2010-07-08

Flash Harry

(USB flash drive)I'm a big fan of RAID: lashing together more than one disk drive to provide redundancy so that an important computer can still be used when one disk fails (I'm confident that the few people likely to read this already know that it's a question of "when", not "if"). Occasionally I have cause to throw together an impromptu array from USB flash drives, either because I want to test something or because I need a little temporary space and don't have a spare external hard disk to hand. Today I started to do that because I'm using a laptop with a failed hard disk and I wanted some space for pkgsrc.

First I tested the read and write speeds of two 4 Gbyte USB flash drives. Each yielded about 12 Mbytes/sec write speed and about 18 Mbytes/sec read. I then used raidframe (NetBSD's software RAID facility) to write a stripe across both flash drives. This is RAID level 0, so it doesn't provide any redundancy but it's a convenient way to stitch two drives together and usually provides a slight performance improvement. When I tested the speed of the array, I was surprised by the results. The read speed improved to about 24 Mbytes/sec, which was about what I expected. Writes however had slowed to about 3 Mbytes/sec, which would have been slow enough to impact the work I had in mind.

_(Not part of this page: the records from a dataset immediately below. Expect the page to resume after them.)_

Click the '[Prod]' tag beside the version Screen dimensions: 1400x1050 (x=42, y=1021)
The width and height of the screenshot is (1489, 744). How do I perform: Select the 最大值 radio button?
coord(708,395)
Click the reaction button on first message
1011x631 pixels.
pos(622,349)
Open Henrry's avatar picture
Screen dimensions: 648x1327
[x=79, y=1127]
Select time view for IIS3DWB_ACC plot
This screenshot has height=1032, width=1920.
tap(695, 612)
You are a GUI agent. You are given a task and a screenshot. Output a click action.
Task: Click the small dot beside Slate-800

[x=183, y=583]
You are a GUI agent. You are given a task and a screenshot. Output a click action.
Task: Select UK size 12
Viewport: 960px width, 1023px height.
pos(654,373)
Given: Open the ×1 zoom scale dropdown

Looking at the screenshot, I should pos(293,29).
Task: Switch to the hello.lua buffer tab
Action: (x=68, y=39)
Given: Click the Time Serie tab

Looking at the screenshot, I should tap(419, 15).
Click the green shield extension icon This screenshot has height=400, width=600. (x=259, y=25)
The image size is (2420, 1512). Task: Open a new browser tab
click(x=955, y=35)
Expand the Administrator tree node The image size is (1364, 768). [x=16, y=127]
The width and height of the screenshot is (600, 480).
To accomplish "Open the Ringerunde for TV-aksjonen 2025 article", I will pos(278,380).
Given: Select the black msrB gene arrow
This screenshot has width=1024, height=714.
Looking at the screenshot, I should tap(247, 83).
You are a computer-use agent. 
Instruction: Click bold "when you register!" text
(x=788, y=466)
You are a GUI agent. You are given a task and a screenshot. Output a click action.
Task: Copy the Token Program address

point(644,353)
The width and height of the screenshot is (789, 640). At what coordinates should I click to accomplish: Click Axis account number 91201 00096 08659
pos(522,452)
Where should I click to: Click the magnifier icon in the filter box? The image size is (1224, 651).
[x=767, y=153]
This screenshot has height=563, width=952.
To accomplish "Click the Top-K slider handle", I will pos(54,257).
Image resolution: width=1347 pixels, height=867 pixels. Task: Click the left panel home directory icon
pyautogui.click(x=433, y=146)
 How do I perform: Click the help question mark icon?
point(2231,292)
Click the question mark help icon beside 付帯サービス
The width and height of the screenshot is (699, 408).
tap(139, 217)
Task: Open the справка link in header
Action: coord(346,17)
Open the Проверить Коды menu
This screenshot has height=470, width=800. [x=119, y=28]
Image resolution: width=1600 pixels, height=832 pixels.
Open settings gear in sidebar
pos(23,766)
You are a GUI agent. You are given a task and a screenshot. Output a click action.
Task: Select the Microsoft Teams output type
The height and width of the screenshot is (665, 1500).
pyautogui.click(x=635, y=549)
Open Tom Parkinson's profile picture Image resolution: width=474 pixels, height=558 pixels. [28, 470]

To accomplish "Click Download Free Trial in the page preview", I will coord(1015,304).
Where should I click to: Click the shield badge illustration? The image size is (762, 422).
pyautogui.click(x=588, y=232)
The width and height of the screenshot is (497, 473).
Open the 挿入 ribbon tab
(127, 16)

I've used raidframe enough that I doubted that was the cause, but I wanted to rule it out as the culprit. I tore down the raidframe array and used some older, more simple software called ccd (for concatenated disk) to stitch the USB flash drives together. When configuring ccd, I had the option of interleaving data (writing alternately to one drive and then the other) or simple concatenation (switching drives half way through). I started with the interleave because on paper that helps with speed but it yielded basically identical results to raidframe (3 Mbyte/sec writes). Switching to simple concatenation gave me what I was after: performance similar to the individual drives, but with the convenience of a single block device to write a filesystem on.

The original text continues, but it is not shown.